En términos generales, el proyecto busca hacer más difícil la aparición de nuevas fuerzas políticas y, al mismo tiempo, fortalecer la disciplina de quienes ya están en el Congreso.

Cambios que sobran, y cambios que faltan

Pero este tipo de proyectos tiene fuertes detractores en el Congreso.
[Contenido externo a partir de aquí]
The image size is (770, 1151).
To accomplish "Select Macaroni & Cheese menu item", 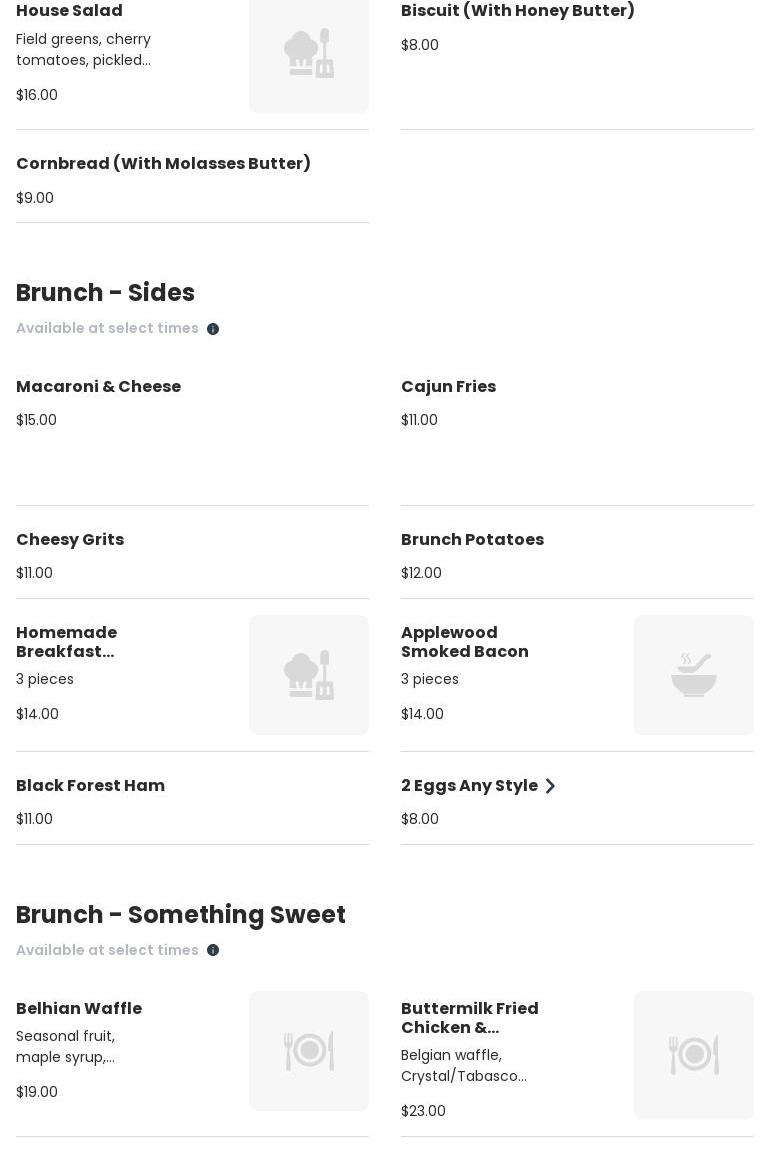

El Diputado Jaime Mulet (FRVS) asegura que la iniciativa “de alguna manera, cierra el sistema o lo dificulta mucho para constituir nuevos partidos políticos”.
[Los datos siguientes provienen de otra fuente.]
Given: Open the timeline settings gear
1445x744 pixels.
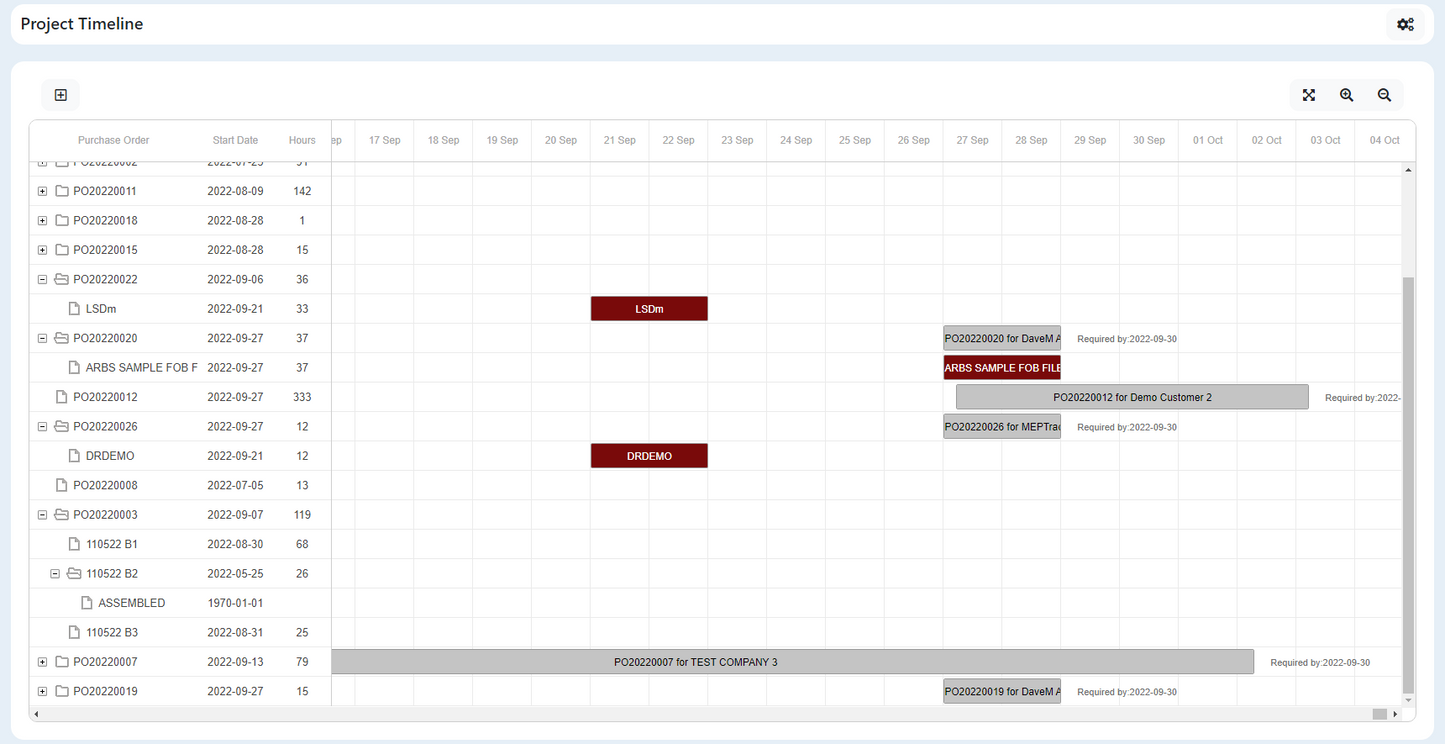Looking at the screenshot, I should pos(1405,23).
Mulet, presidente de la comisión de Constitución, pone énfasis en el impacto sobre los partidos regionales, porque “prácticamente elimina los partidos regionales, que estén en tres regiones ahora exige ocho, y eleva la cantidad de firmas para constituir un partido y de afiliaciones”.

Pero, mientras Mulet cuestiona el cierre de la puerta a nuevas fuerzas políticas, desde el oficialismo la discusión apunta hacia otros cambios.

El jefe de bancada del Partido Republicano, Benjamín Moreno, sostiene que el sistema político requiere modificaciones estructurales y menciona dos en particular: reducir el número de diputados y eliminar los pactos electorales, pero también reconoce que avanzar en esa dirección requiere contar con las mayorías necesarias dentro del Congreso

El problema de los incentivos

Pero el problema de fondo, como en muchos problemas internos del Congreso, y de la política nacional, es que las leyes las votan quienes se autorregulan, y ponen sus propios incentivos sobre la mesa.

Para Karin Moore, coordinadora legal de CLAPES UC, la Reforma modifica las condiciones de entrada al sistema, pero deja sin resolver algunos de los incentivos que contribuyen a la fragmentación política. Entre ellos, quedan afuera el financiamiento público de los partidos, las reglas internas de las colectividades y la ausencia de mecanismos que impidan eludir un eventual umbral electoral.

“De hecho, hay dos partidos que siguen vivos por un fallo del Tricel, no por sus votos (Evópoli y el FRVS). Y mientras eso no cambie, el sistema va a seguir produciendo justamente la dispersión que decimos querer corregir”, reconoce Moore.

La experta, además, propone abordar el problema en dos etapas: aprobar ahora el acuerdo de la Comisión Mixta y comprometer una segunda etapa de reformas durante 2027, aprovechando que las ventanas electorales están cerradas. “Al acercarse el 2029, el incumbente volverá a legislar para sí”, advierte.